China also reaped benefits from the globalisation of supply chains, becoming the low-cost global producer for Europe and the United States. At the same time, it became a highly desirable market for US and multinational companies looking to tap China's burgeoning middle-class consumers. Businesses such as Apple, Kentucky Fried Chicken, Federal Express and Walmart all gained from China's growth.

China's growth resulted not only in the creation of a new Chinese middle class several hundred million strong, but also a global middle class several billion strong. That is why the prospect of a severe China slowdown is of such concern to so many. Because so much of the world has changed so dramatically and so quickly is the very reason why this train of global growth will be so difficult to derail. It may face challenges in the year ahead, but the momentum is powerful.

Think about it. The last time there was global concern about the viability of emerging market economies was the Asian currency crisis and the meltdown of the Russian ruble in the late 1990s. Many countries, ranging from Latin America to Asia, had autocratic, inept governments with high levels of foreign debt and few reserves.

Today, much of the world has democratically elected governments that are accountable for economic growth and prosperity. Brazil, for instance, may be facing recession and scandal, but its democratically elected government knows that if it cannot enact meaningful reforms to enlarge the middle class, it will lose its mandate to govern.

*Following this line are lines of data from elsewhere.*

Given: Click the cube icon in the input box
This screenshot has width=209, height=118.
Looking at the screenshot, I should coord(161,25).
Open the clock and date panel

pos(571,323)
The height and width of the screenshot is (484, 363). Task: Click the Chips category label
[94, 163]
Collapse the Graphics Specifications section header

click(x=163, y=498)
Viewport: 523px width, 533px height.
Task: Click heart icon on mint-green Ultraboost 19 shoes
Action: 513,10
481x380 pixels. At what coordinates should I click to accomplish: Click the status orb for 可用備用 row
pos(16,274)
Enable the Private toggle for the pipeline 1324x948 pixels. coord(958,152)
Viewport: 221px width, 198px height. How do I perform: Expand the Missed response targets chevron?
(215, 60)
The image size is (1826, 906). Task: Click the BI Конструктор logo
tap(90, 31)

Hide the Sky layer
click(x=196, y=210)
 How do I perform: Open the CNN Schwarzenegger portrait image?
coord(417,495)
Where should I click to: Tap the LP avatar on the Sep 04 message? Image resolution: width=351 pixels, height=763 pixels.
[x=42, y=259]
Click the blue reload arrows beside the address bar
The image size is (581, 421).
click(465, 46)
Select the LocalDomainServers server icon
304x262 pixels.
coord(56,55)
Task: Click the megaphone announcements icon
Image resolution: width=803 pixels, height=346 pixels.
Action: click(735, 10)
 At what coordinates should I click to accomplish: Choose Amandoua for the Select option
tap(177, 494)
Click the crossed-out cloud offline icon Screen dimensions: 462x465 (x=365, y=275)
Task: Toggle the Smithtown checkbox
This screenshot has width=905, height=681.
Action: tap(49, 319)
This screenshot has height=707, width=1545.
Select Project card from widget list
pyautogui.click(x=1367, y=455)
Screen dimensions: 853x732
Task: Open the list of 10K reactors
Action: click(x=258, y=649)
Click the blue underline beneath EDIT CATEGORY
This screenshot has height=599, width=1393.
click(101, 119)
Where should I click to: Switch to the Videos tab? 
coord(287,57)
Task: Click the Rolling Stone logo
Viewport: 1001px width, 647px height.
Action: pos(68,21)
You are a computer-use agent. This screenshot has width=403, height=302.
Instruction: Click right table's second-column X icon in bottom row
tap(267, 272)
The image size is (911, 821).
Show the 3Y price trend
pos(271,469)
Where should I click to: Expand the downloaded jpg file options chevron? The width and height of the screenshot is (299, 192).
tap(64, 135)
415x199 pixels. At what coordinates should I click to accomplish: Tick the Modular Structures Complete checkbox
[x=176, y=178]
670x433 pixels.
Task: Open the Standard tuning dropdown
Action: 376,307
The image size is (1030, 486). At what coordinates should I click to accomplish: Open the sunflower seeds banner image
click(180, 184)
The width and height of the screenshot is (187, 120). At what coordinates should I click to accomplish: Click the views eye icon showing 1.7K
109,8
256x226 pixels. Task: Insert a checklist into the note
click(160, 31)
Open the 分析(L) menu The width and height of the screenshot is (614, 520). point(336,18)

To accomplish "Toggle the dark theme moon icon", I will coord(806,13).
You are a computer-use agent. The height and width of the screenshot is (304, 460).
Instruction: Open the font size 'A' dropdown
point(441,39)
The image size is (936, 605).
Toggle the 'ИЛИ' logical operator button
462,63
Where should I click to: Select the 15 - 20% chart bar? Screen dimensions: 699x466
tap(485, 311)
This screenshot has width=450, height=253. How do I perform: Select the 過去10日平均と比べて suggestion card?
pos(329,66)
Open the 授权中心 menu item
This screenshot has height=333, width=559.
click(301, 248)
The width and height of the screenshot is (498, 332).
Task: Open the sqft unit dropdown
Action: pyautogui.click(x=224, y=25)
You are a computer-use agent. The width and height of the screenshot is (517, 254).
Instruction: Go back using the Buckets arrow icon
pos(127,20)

In addition, over the past decade, many of the countries that have advanced from China's rise have not squandered their profits. Instead, they have bolstered their reserves and invested in infrastructure and education--perhaps not as much as they could or should have, but incomparably more than twenty years ago.

They have strengthened their foreign reserves, and many have favorable current account balances, all of which better positions them to weather storms and downturns than was the case in the late 1990s when their high debt made them vulnerable to the ebbs and flows of international credit and finance.

Today, many countries are overly reliant still on the export of raw materials and oil. That is a real weakness in light of China's diminished appetite and the efficiency revolution sweeping the planet that translates into less demand.

But that reliance is offset by the surge in consumer demand within those countries. In fact, the growth of domestic consumer economies is perhaps the strongest reason to suspect that even a significant China slowdown does not portend a general financial and economic crisis.

India is the most compelling example of a vast non-Western economy that is surging because of its own internal middle-class market, rather than reliance on exports or commodities. It is not alone: countries such as Nigeria and The Philippines, and to a large extent Indonesia, which have a combined population approaching half a billion people, are exhibiting similar dynamics (despite Nigeria's former dependence on oil exports and Indonesia's extensive commodity boom and bust).

Although the commodity bust and China's shifting economic mix have been and will continue to be unsettling, and at times painful, these are positive adjustments for the world. They move the next stage of global evolution away from selling stuff and digging stuff and towards billions of people using stuff.

They move the world away from selling to the highest bidder or to the one with the largest appetite for metals and oil and towards a world ever-more grounded on billions of people striving to create a better life for themselves and their families.

To believe that we are on the brink of a significant global crisis, therefore, is to believe that several billion people in the world formerly known as "developing" cannot make the transition that a billion people in the developed world already have. It is to believe they are both incapable of good governance, and unable to craft a formula for their own well-being.

That may, of course, be true, but if it is, our worries will be more substantial than what asset classes to invest in and how much.